[START OF Excerpt to read]

United States Supreme Court

288 U.S. 290

New York  v.  Maclay

 Argued: Jan. 18, 19, 1933. --- Decided: Feb 6, 1933


The controversy is one between the United States and a state as to priority of payment out of the assets of an insolvent corporation.

Receivers of the corporation were appointed by a consent decree in January, 1927, and creditors were directed to file their claims. The decree had the effect of a general assignment. Price v. United States, 269 U.S. 492, 502, 46 S.Ct. 180, 70 L.Ed. 373. The United States filed with the receivers a claim for additional taxes in the sum of $33,663.97 due from the insolvent for the years 1917 and 1918, and also a claim for $516.46 expenses incurred in the replacement of a buoy run into by the insolvent's tug. The state of New York filed a claim for franchise taxes due for the years 1921 to 1925, but not assessed or liquidated till after the receivership. It filed another claim afterwards for taxes due for later years. The District Court held that under section 3466 of the Revised Statutes (31 U.S.C.ode, § 191 (31 USCA § 191)), the debt owing to the United States had a preference over the debt owing to the state in the distribution of the fund. Upon appeal to the Circuit Court of Appeals for the second circuit, the decree was affirmed. 59 F.(2d) 979. The case is here on certiorari, 287 U.S. 590, 53 S.Ct. 96, 77 L.Ed. --.

[END OF Excerpt to read]
[START OF Entries shown]

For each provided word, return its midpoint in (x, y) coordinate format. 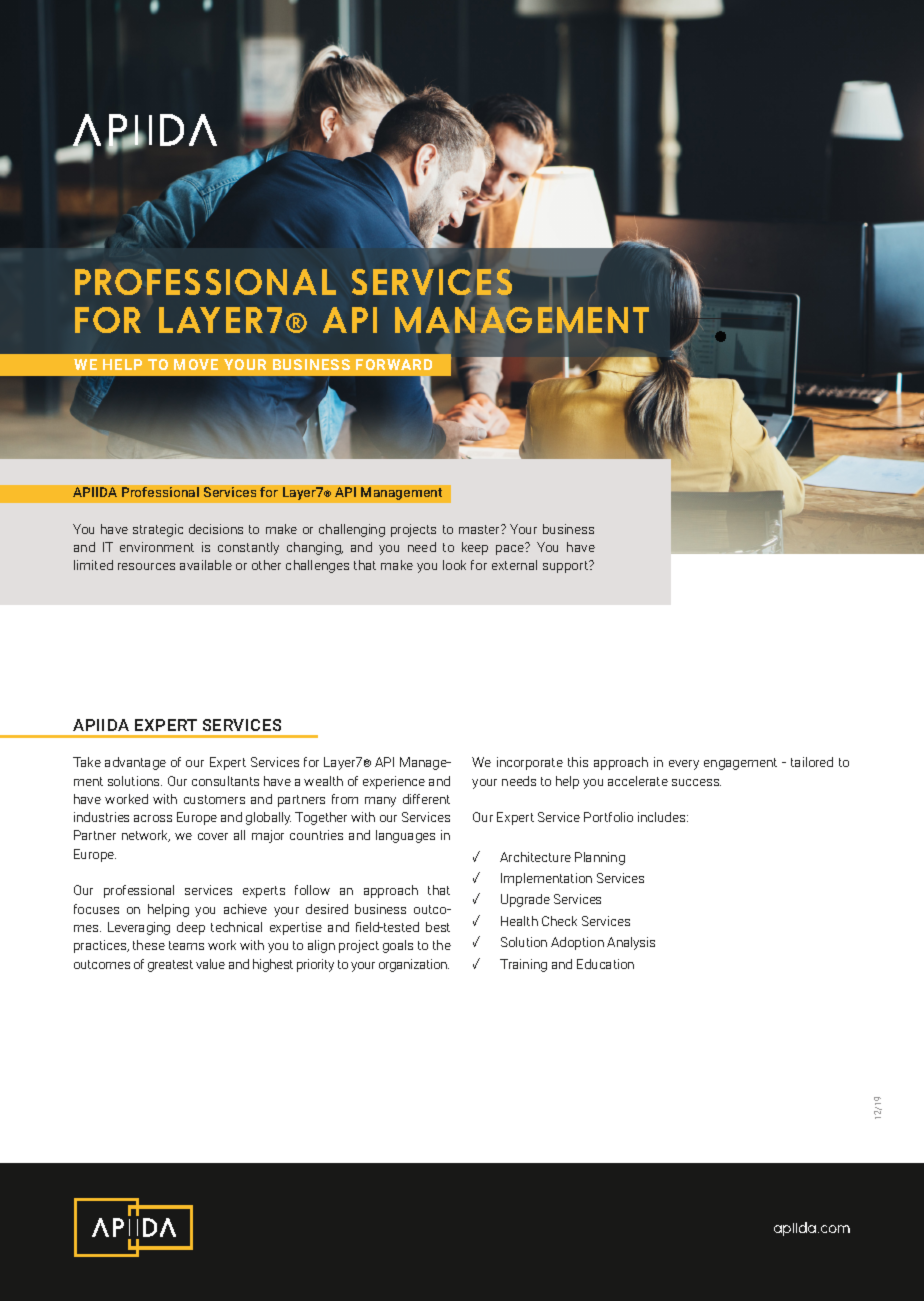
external (514, 565)
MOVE (196, 364)
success (696, 782)
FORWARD (394, 364)
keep (475, 548)
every (684, 765)
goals (398, 946)
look (454, 565)
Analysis (631, 943)
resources (146, 566)
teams (186, 945)
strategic (158, 530)
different (426, 799)
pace (511, 549)
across (153, 818)
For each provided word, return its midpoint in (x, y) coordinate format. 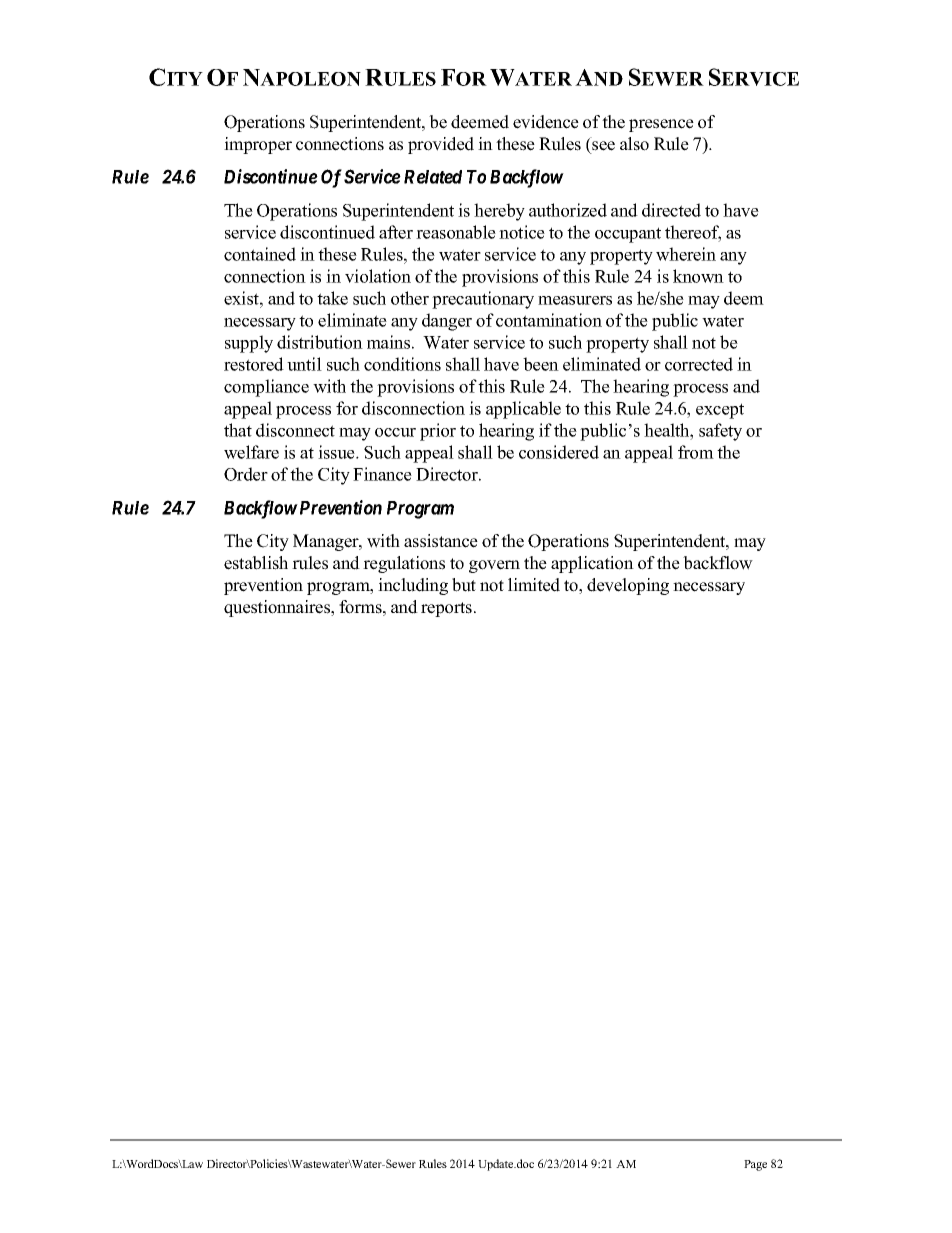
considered (559, 452)
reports (448, 609)
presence (661, 125)
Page (755, 1165)
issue (337, 452)
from (696, 452)
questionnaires (278, 608)
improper (258, 145)
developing (628, 586)
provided (441, 145)
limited (534, 585)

[END OF Entries shown]

- **Exercise brief**:
Echo the passage of the case excerpt from "Argued: Jan. 18, 19, 1933. --- Decided: Feb" up to and including "an insolvent corporation.". Work only from the case excerpt.

- **Reply to the task**:
Argued: Jan. 18, 19, 1933. --- Decided: Feb 6, 1933


The controversy is one between the United States and a state as to priority of payment out of the assets of an insolvent corporation.